Stored dataset items
++++++++++++++++++++

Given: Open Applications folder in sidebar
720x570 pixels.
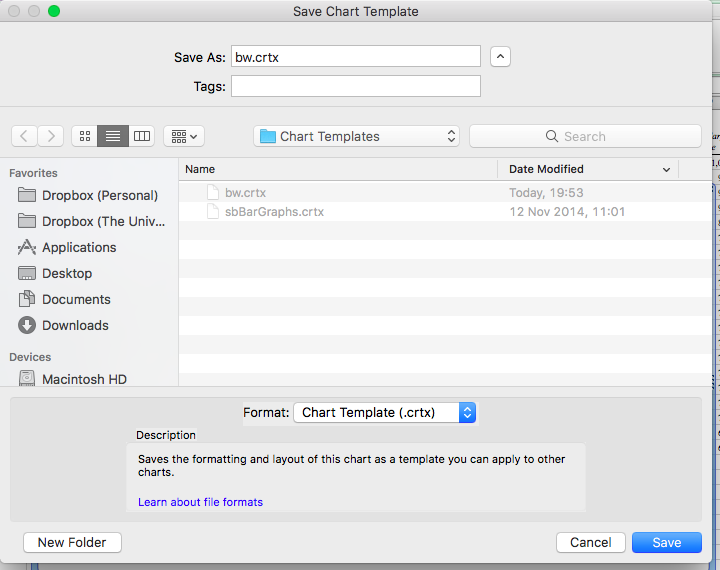Looking at the screenshot, I should pos(78,247).
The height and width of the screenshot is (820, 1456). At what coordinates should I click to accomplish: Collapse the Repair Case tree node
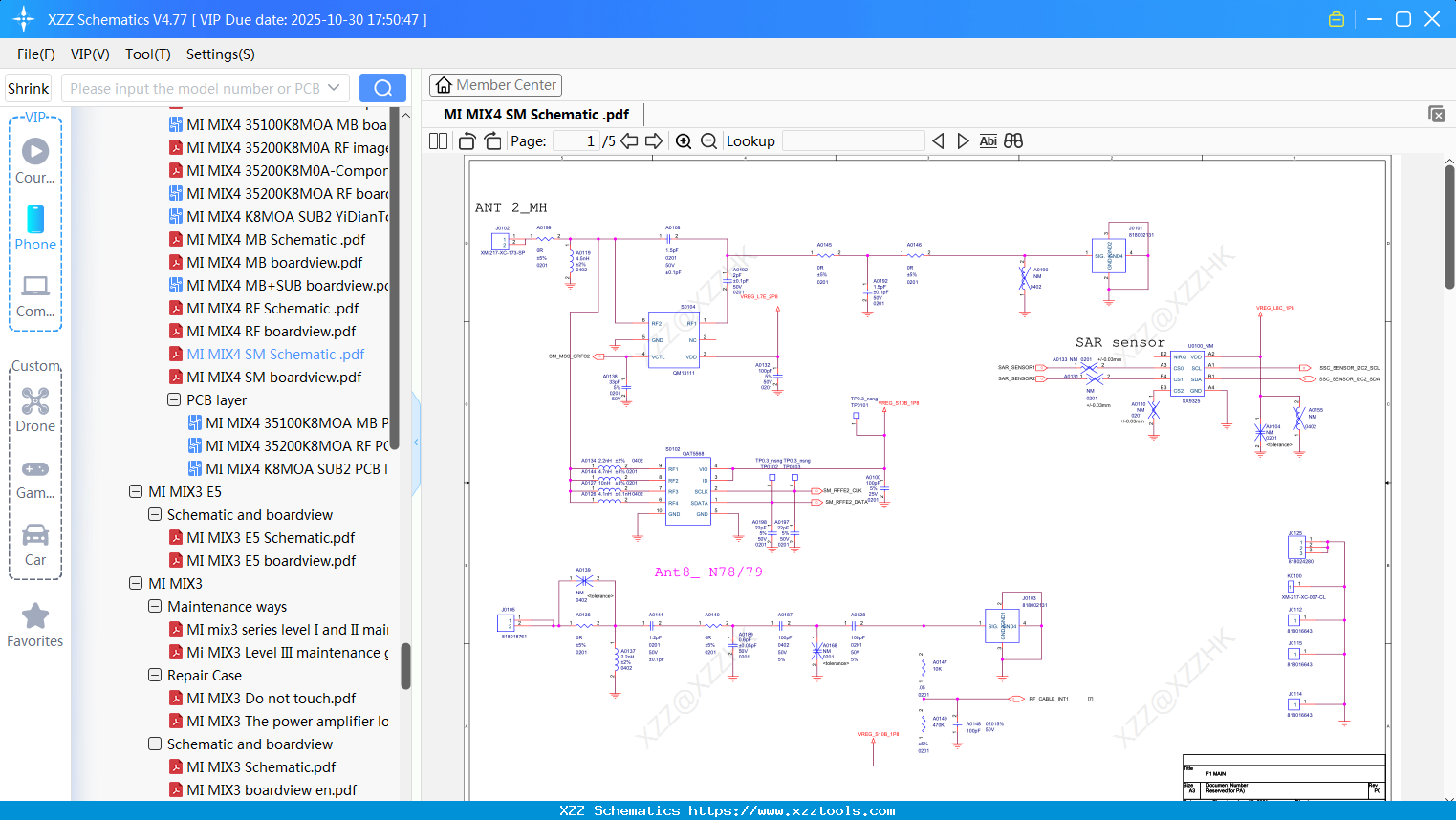point(155,676)
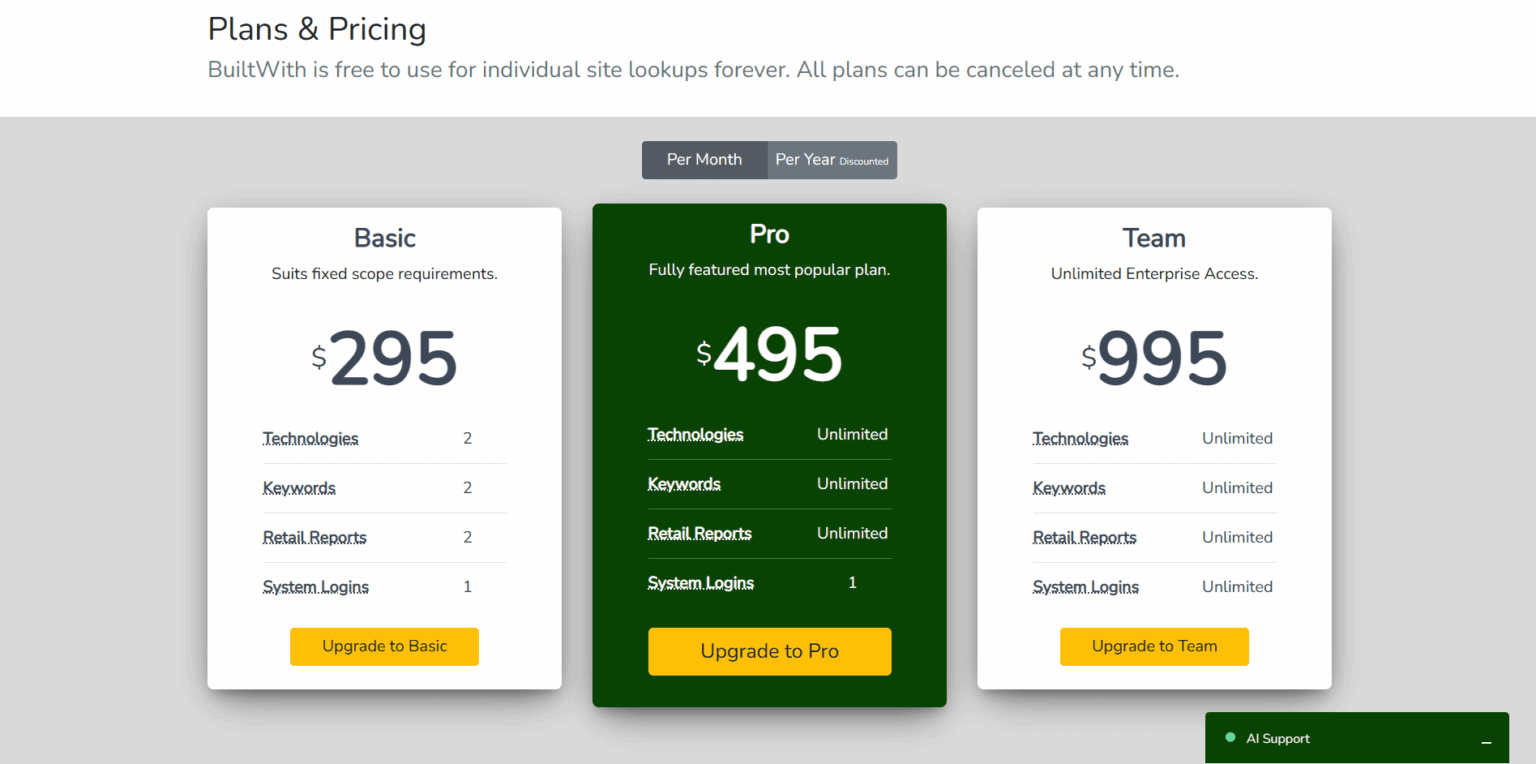Switch to the Per Month pricing tab
1536x764 pixels.
pos(704,160)
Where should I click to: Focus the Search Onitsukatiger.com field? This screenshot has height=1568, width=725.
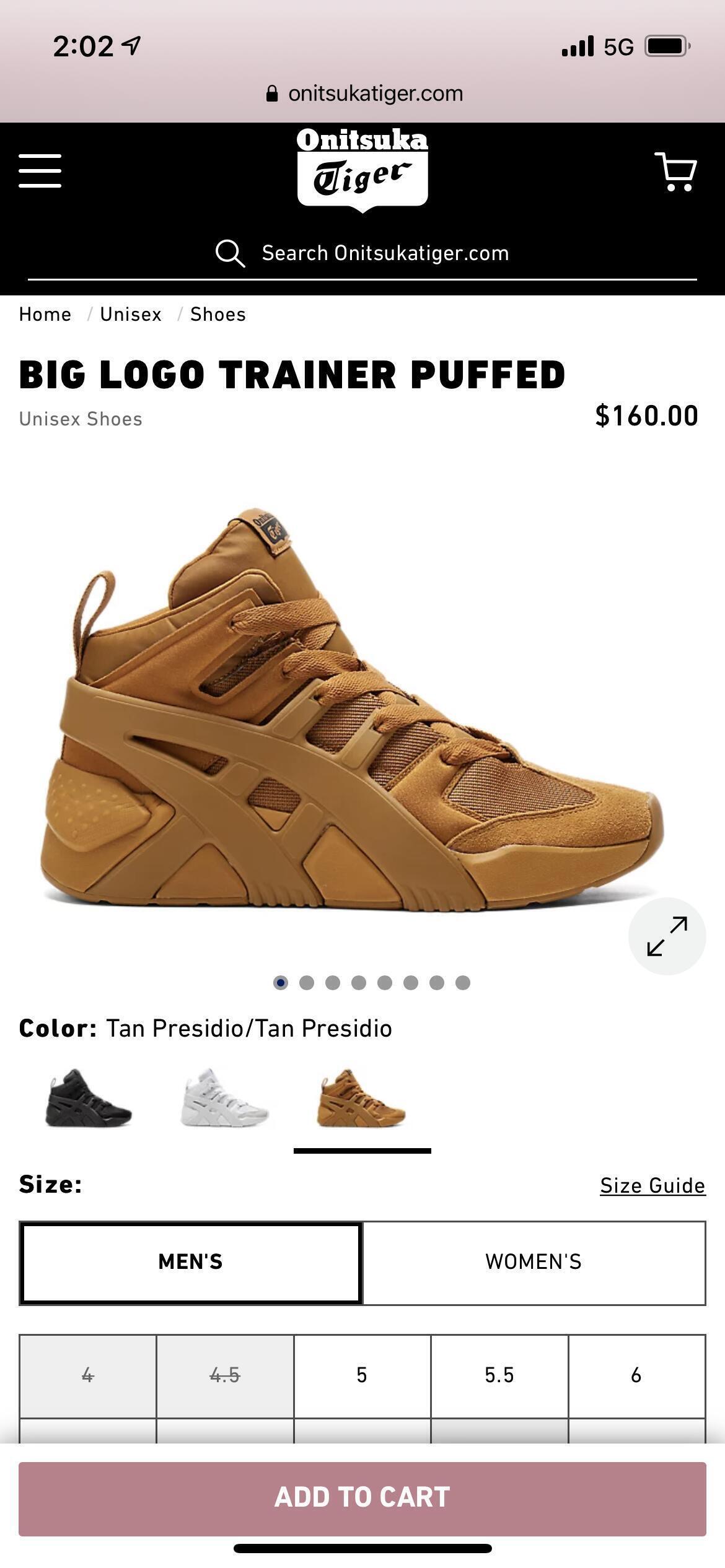pos(362,253)
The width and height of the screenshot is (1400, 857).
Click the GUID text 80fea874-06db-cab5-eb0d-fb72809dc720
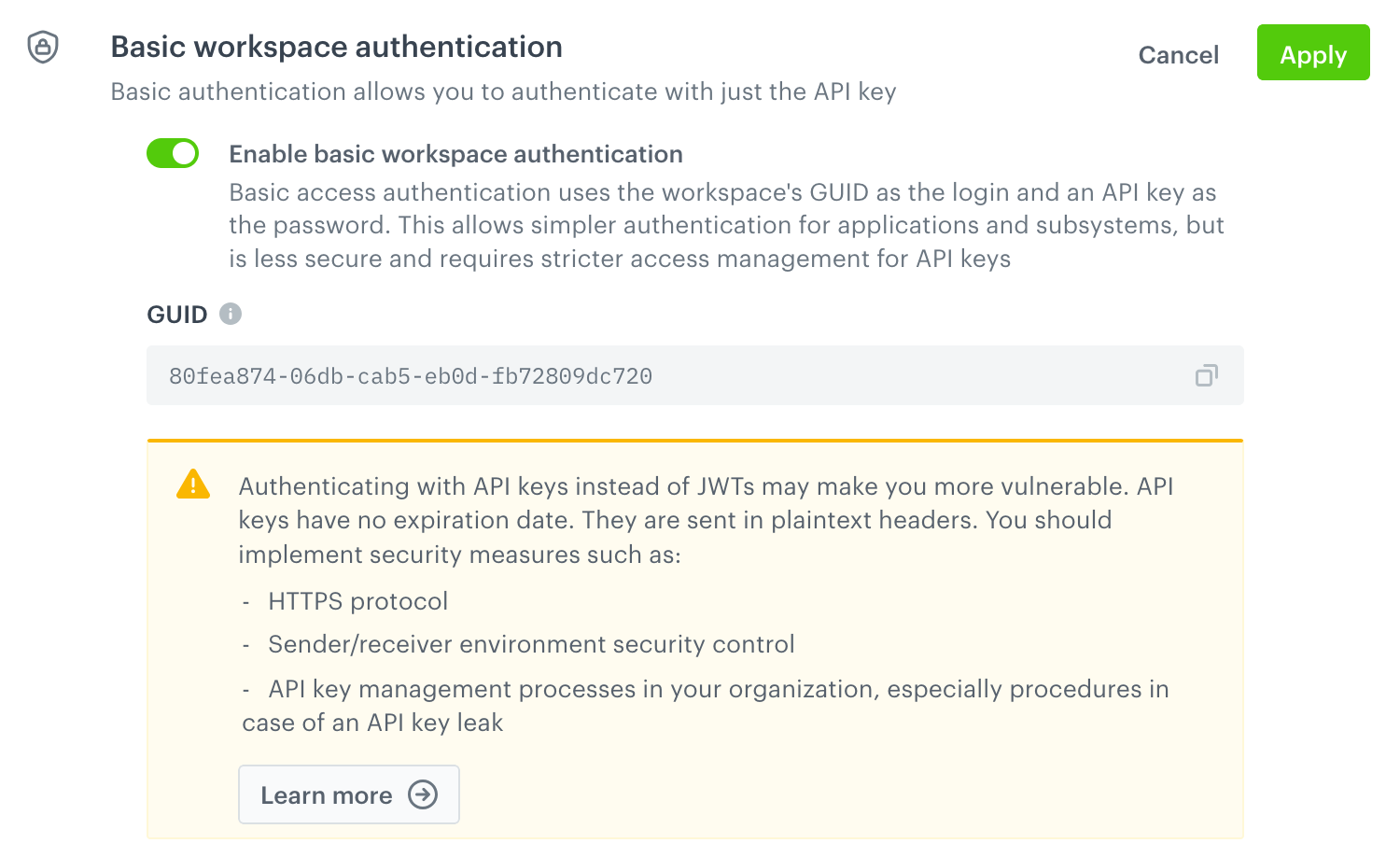click(410, 376)

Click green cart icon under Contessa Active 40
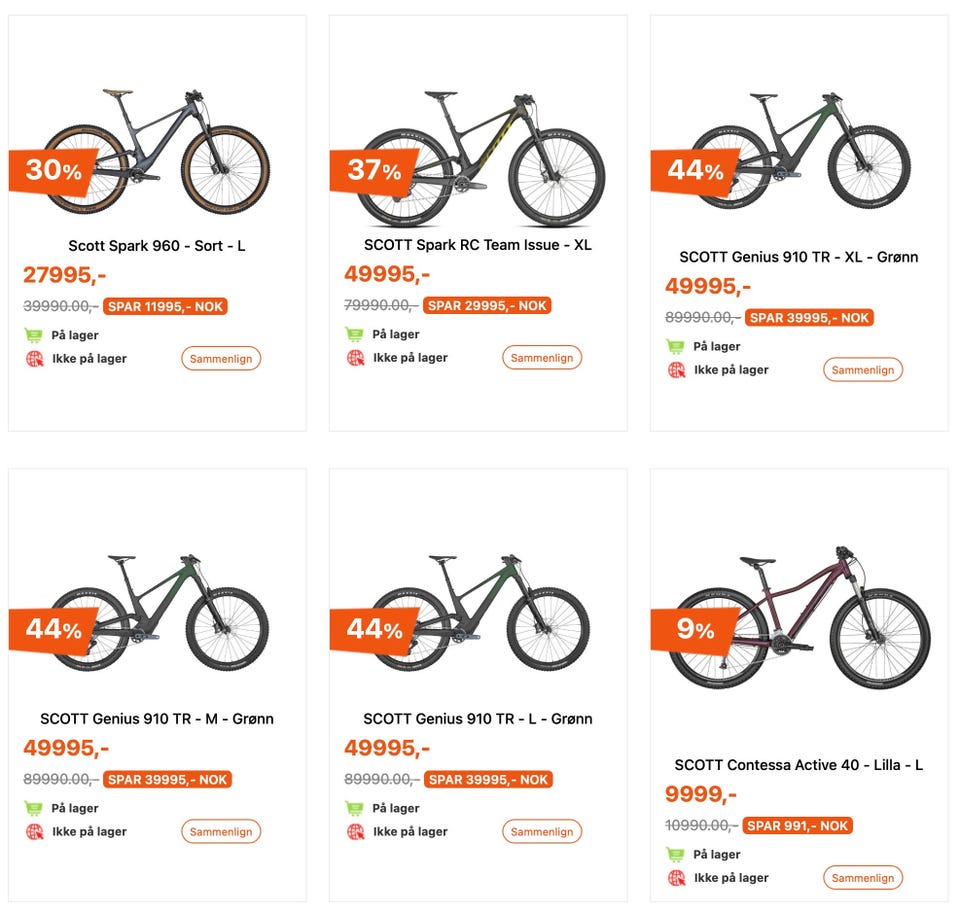click(x=676, y=854)
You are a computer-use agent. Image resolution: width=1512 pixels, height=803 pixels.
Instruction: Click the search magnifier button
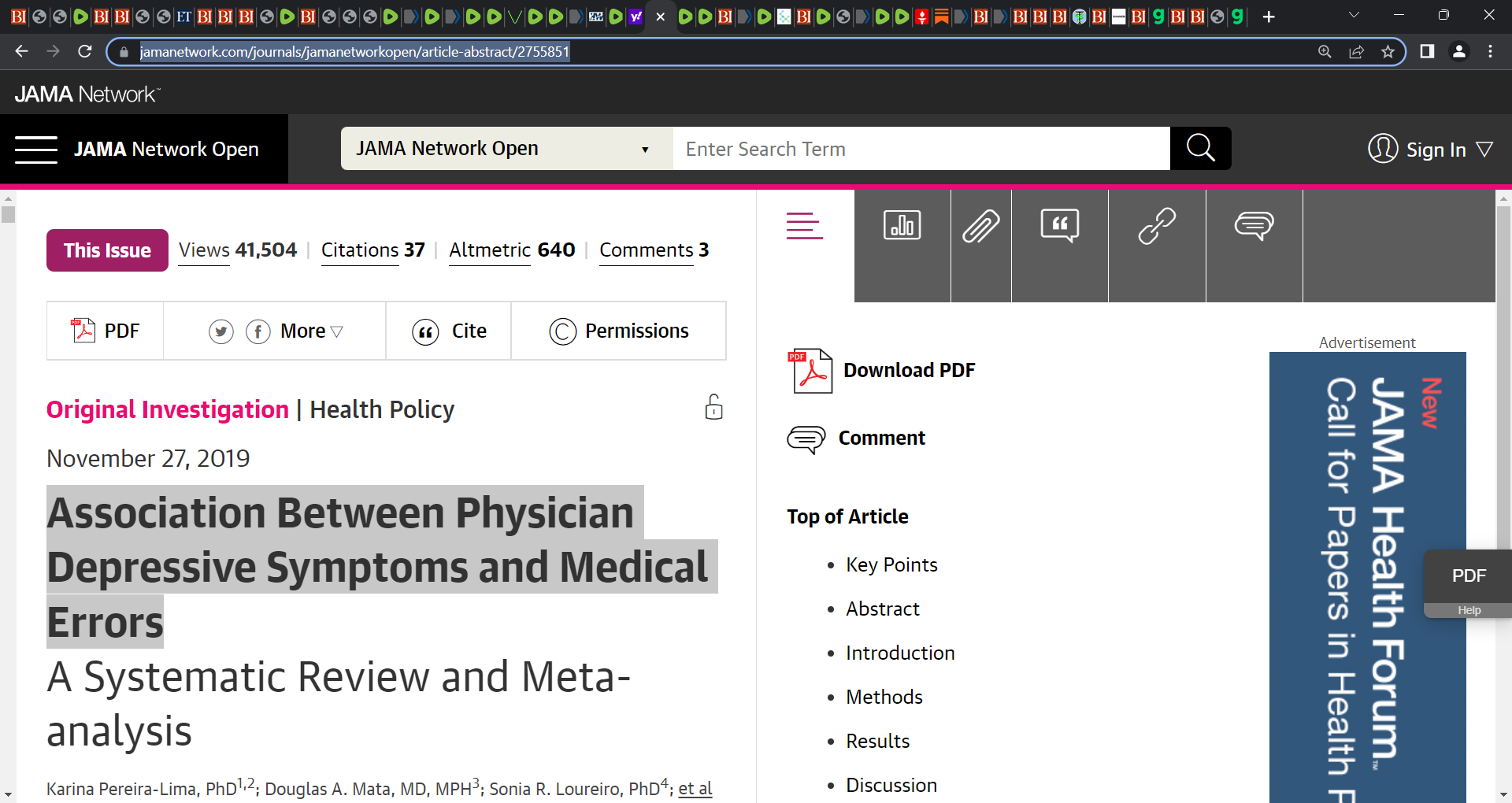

++++++++++++++++++++

WHAT THE TASK ASKS
Your output must consist only of the lines from the line with "Where should I" through the final line of the data, both included, reproduced exactly and free of pictures.

RESPONSE
Where should I click to: Focus the Search Onitsukatiger.com field? This screenshot has height=1568, width=725.
pos(362,253)
The width and height of the screenshot is (1400, 857).
Click the GUID text 80fea874-06db-cab5-eb0d-fb72809dc720
click(410, 376)

Click green cart icon under Contessa Active 40
click(x=676, y=854)
You are a computer-use agent. Image resolution: width=1512 pixels, height=803 pixels.
Instruction: Click the search magnifier button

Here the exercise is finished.